Buyers in Brooklyn are still paying top dollar, despite news of a slowing market nationally.

Over the past three months, listing inventory in Brooklyn has fallen for the first time in a year and a half, while the median sales price has hit a new record for the eighth time in more than two years, according to the latest closings report by appraiser Miller Samuel Inc. and brokerage Douglas Elliman Real Estate.

“Low listing inventory continued to provide a firm underpinning to sustain record price trends,” Jonathan Miller, president of Miller Samuel, said of the second-quarter report.

stoops on stuyvesant street in bed stuy brooklyn
Bed Stuy. Photo by Susan De Vries

The number of sales increased in Brooklyn year over year and so too did median sales prices. During the second quarter, 3,726 sales closed in the borough, up 8.7 percent vs. the same period last year, when 3,427 closings were recorded.

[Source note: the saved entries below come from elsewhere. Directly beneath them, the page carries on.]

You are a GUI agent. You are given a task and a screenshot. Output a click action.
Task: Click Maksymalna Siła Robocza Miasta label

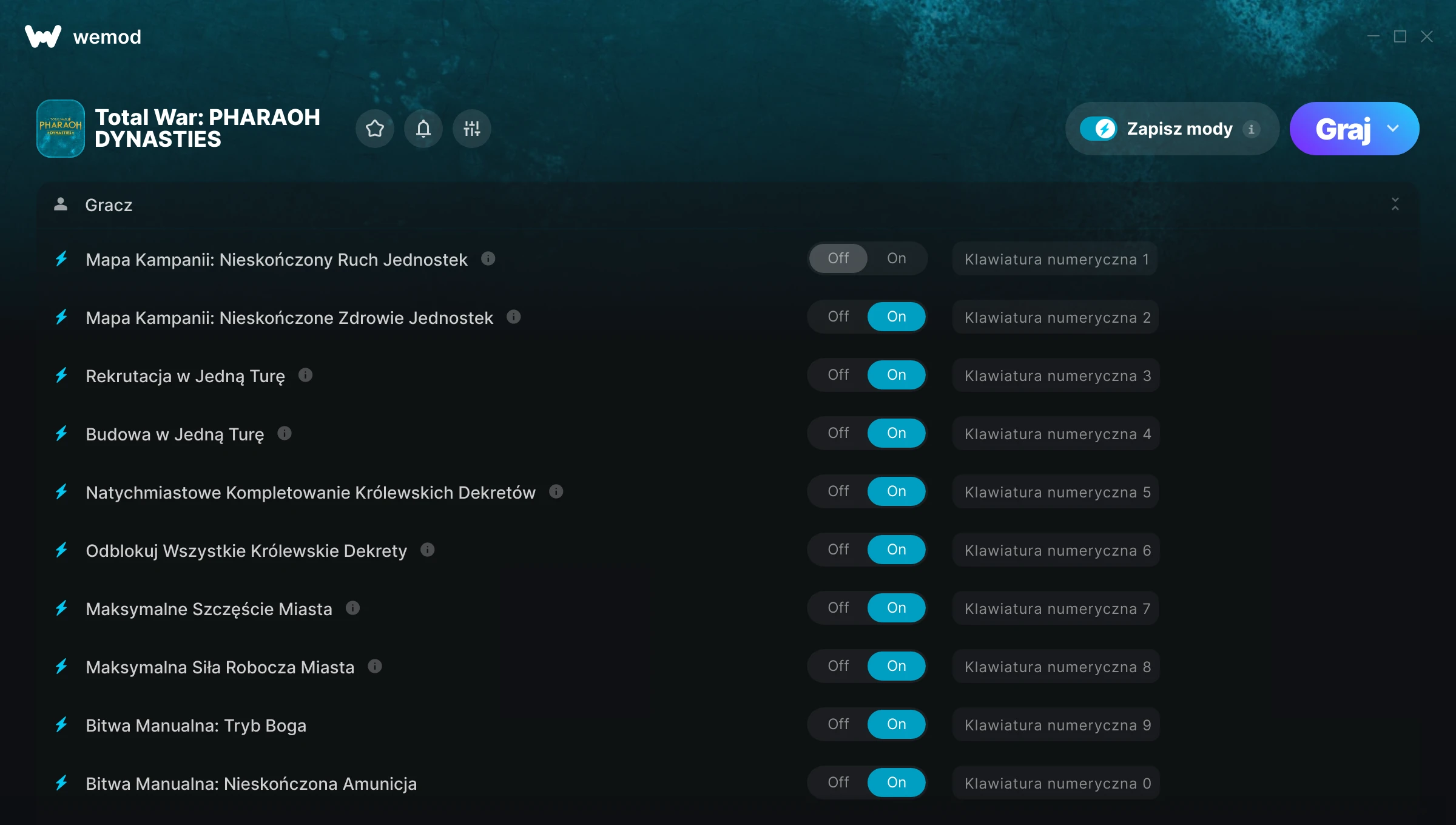[220, 667]
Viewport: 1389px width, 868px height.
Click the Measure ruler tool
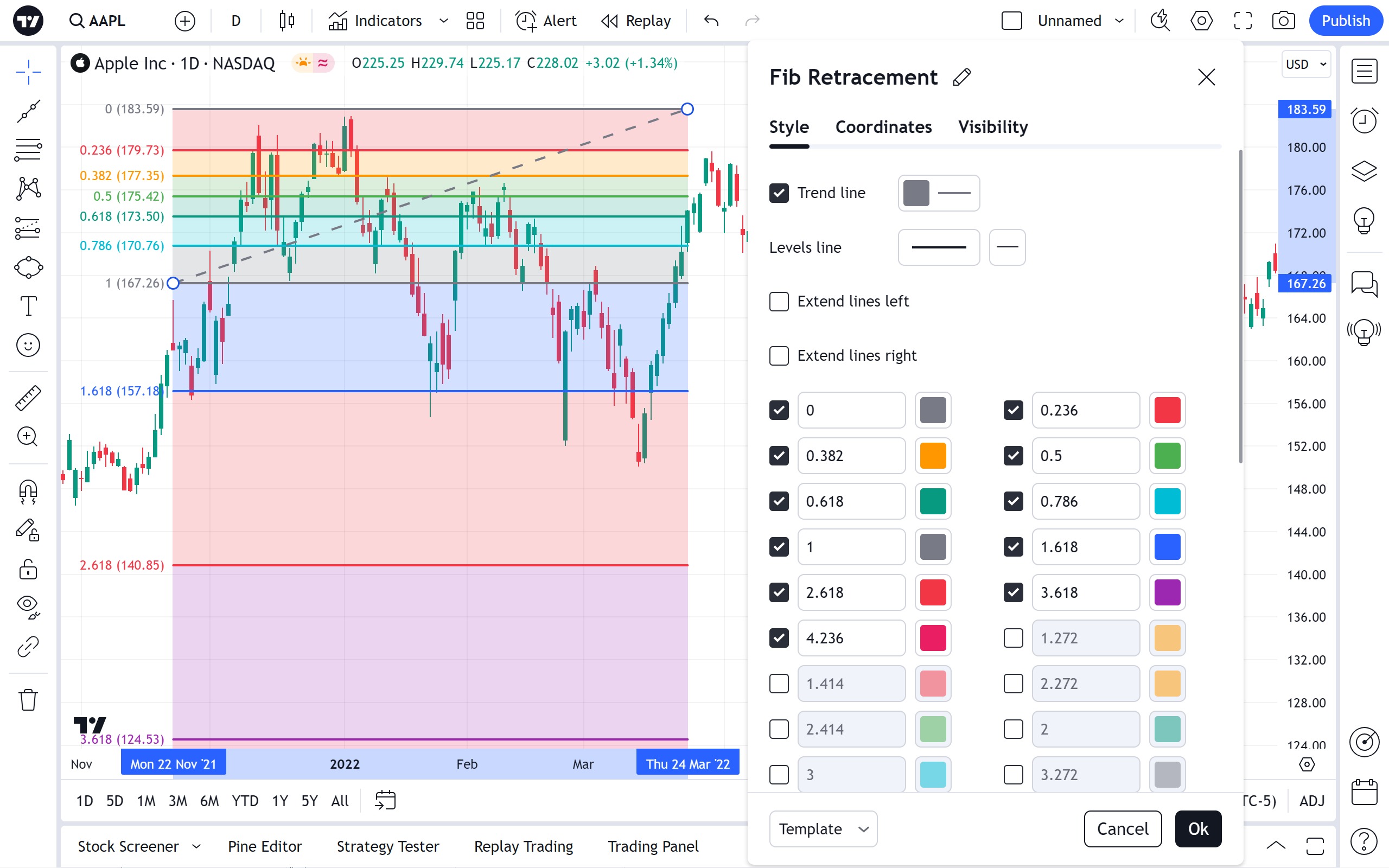tap(28, 398)
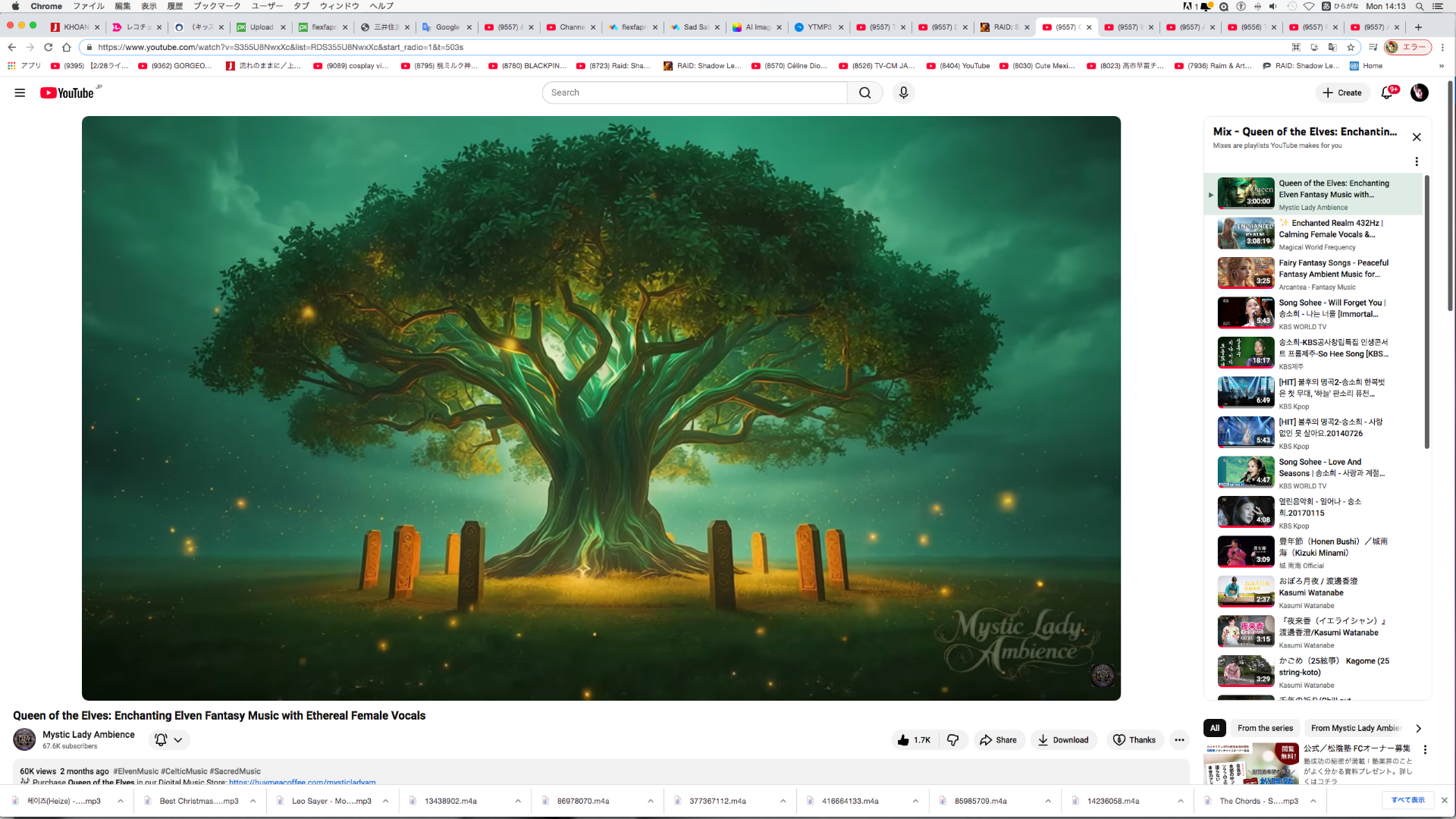Expand subscription notification bell dropdown
Image resolution: width=1456 pixels, height=819 pixels.
(169, 740)
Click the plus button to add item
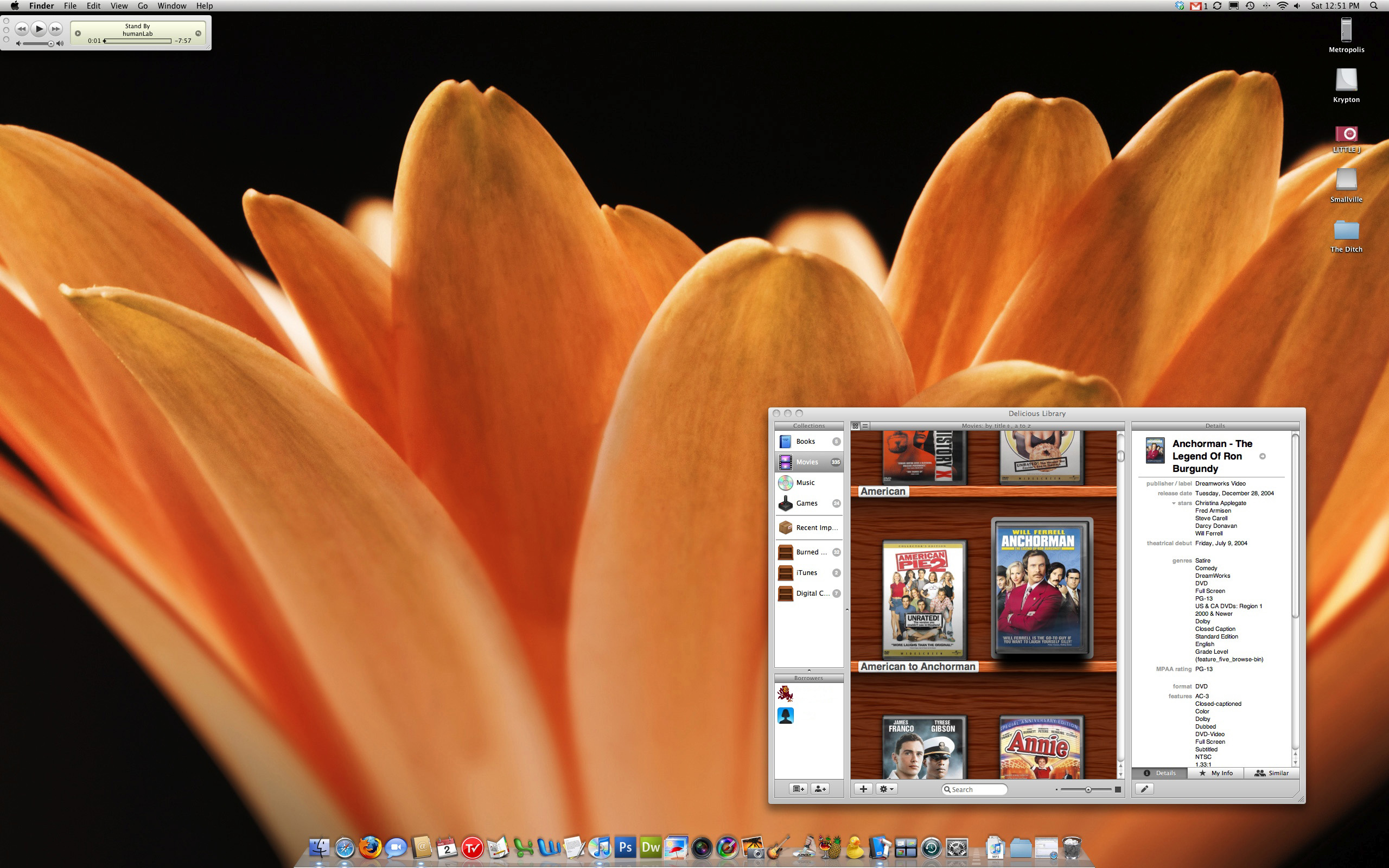Image resolution: width=1389 pixels, height=868 pixels. (863, 789)
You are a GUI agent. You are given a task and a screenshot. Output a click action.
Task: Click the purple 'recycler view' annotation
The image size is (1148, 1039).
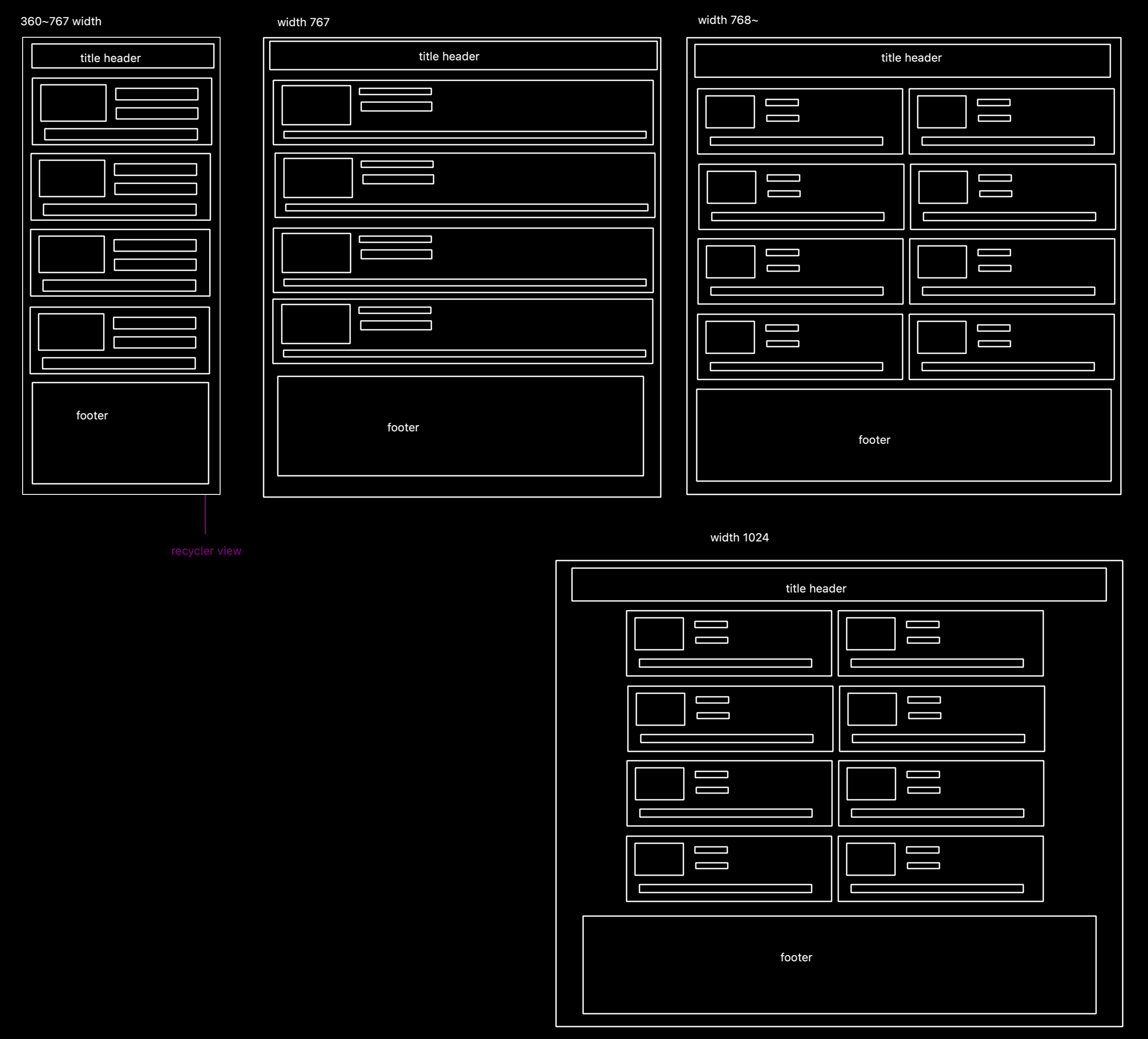[206, 551]
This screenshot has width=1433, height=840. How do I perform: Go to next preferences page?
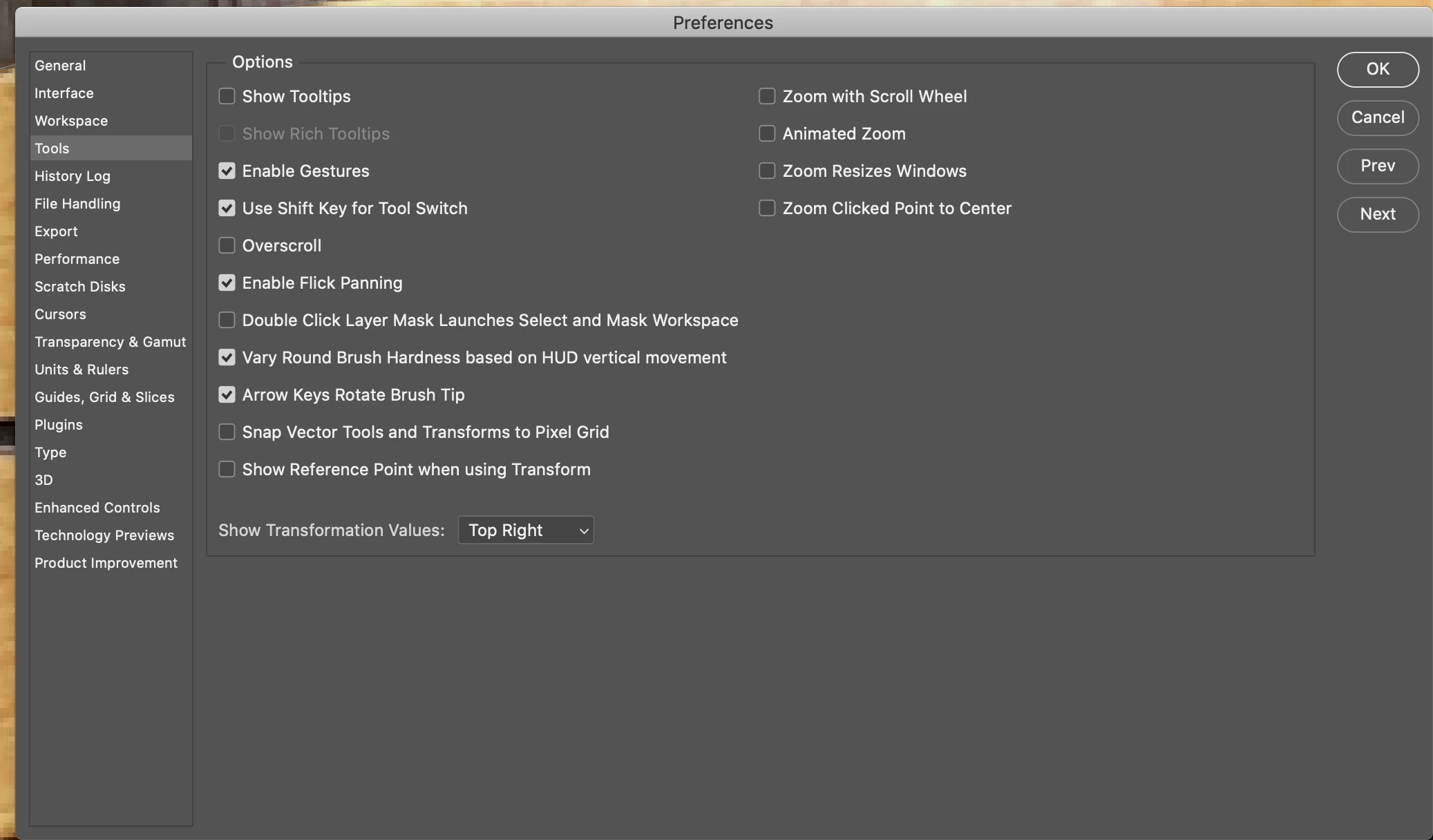(x=1377, y=214)
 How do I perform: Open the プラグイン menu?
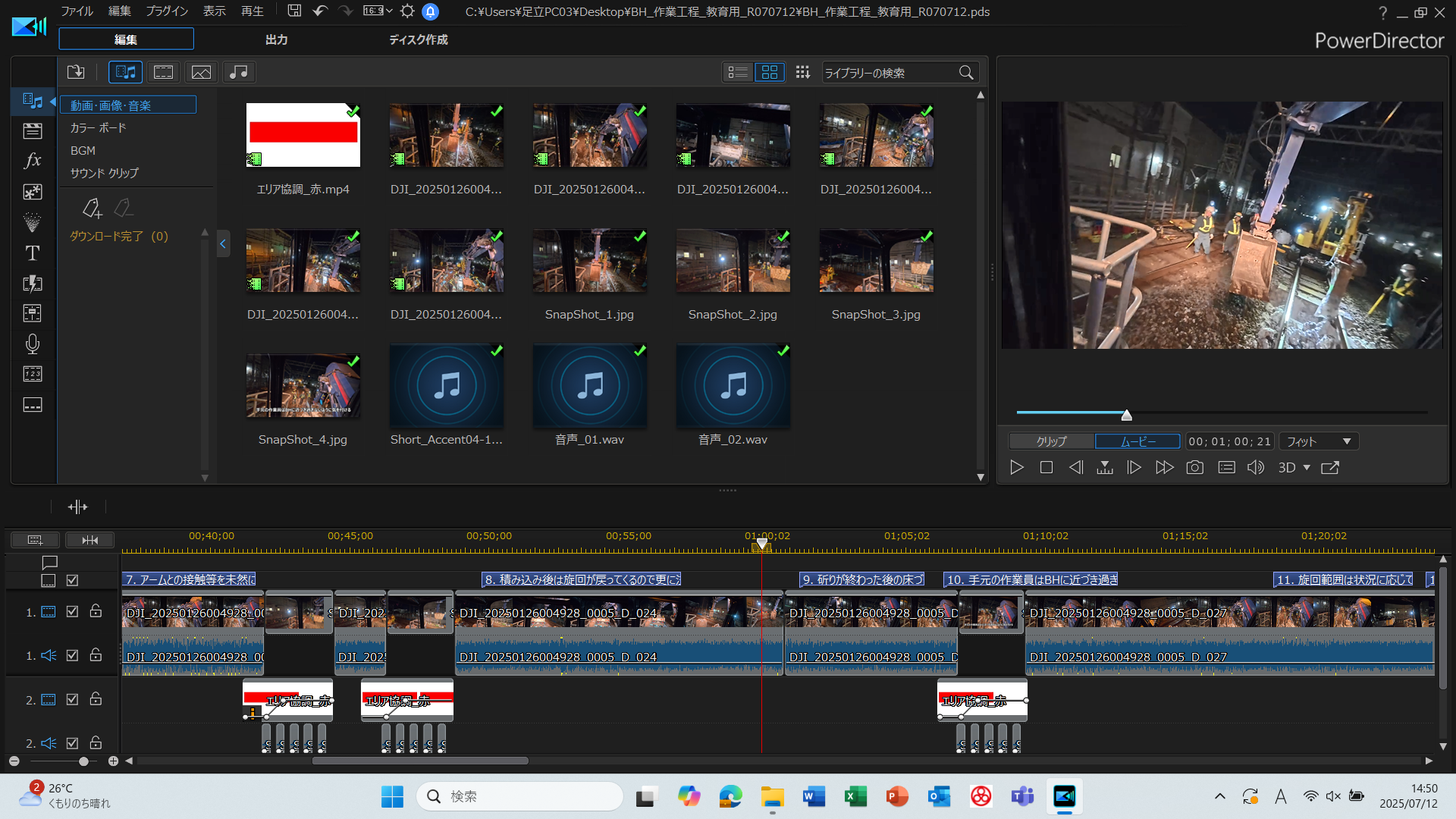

The second quarter saw the median sales price hit $985,000, up 8.2 percent compared to the same period the prior year, when the median was $910,000. One- to three-family homes experienced a massive 19.1 percent increase in median sales price vs. the second quarter of 2021, with the median this year coming in at $1.19 million compared to last year’s $999,000. The average price per square foot of a one- to three-family home was $702 this quarter, up 10.7 percent vs. 2021’s second quarter price of $634.

Condos in Brooklyn also increased in median sales price, climbing to $990,000, an increase of up 4.2 percent over the same period a year earlier. The price per square foot averaged $1,124, up 14.2 percent on the same period last year.

Meanwhile, the median price of co-ops in the borough sat at $557,500, down 4.7 percent from second quarter figures in 2021.

Across the borough, east Brooklyn saw the smallest increase in median sales prices year over year, rising 1.1 percent from $875,000 to $885,000, the report said.

However, the figures reflect sales that closed earlier in the year, possibly weeks or months after contracts were signed, meaning the deals were struck likely prior to interest rate hikes that kicked off on March 16 and occurred again in June and other market uncertainties that have affected sales nationwide.

More recent data shows the market in Brooklyn may be less frenzied but still strong, bucking national trends of a cooling housing market.

In his Housing Notes newsletter sent out Friday, Miller said overall new signed contracts in Brooklyn have been falling annually for the past two months compared to the previous year’s “unusually elevated activity.”

“However, month over month, newly signed contracts have also fallen for the second straight month as the recent spike in mortgage rates has slowed demand and expanded new listings. New signed contracts, and new listings for June were well above the same period pre-pandemic,” he wrote.

Miller told Brownstoner that even with sales slowing compared to the pandemic-era surge and the uncertainty around what could happen next in regards to a recession, Brooklyn is still seeing sales far above pre-pandemic levels, and he doesn’t expect to see a drop in housing prices any time soon.

“There’s an assumption that prices correct, they don’t. At the national level it takes a little over a year because sellers don’t sell unless they have to sell, and inventory in Brooklyn is much lower, it has fallen significantly like the rest of the country.”

However, he did say if we see a recession due to the Federal Reserve going too far, “all bets are off.”

The report shows in June the biggest reduction in new contracts signed between June 2021 and June 2022 was for condos, which fell 32.1 percent. Of the new contracts signed (216 this June, compared to 318 last June) the majority at 87 were for list prices between $500,000 and $1 million. Ten were for condos under $500,000 and two were between the highest bracket of $5 and $10 million.

charts showing housing sales
Charts via Douglas Elliman

This June, there were 142 new contracts signed for co-ops, compared to 186 in June 2021. For one- to three-family homes, buyers signed 192 new contracts, compared to 203 in June 2021.

Miller told Bloomberg the drop in new contracts elsewhere is in part due to “the spike in interest rates, inflation, economic uncertainty, the war in Ukraine,” but said there is a “whole smorgasbord of things the consumer has been grappling with,” that could affect sales.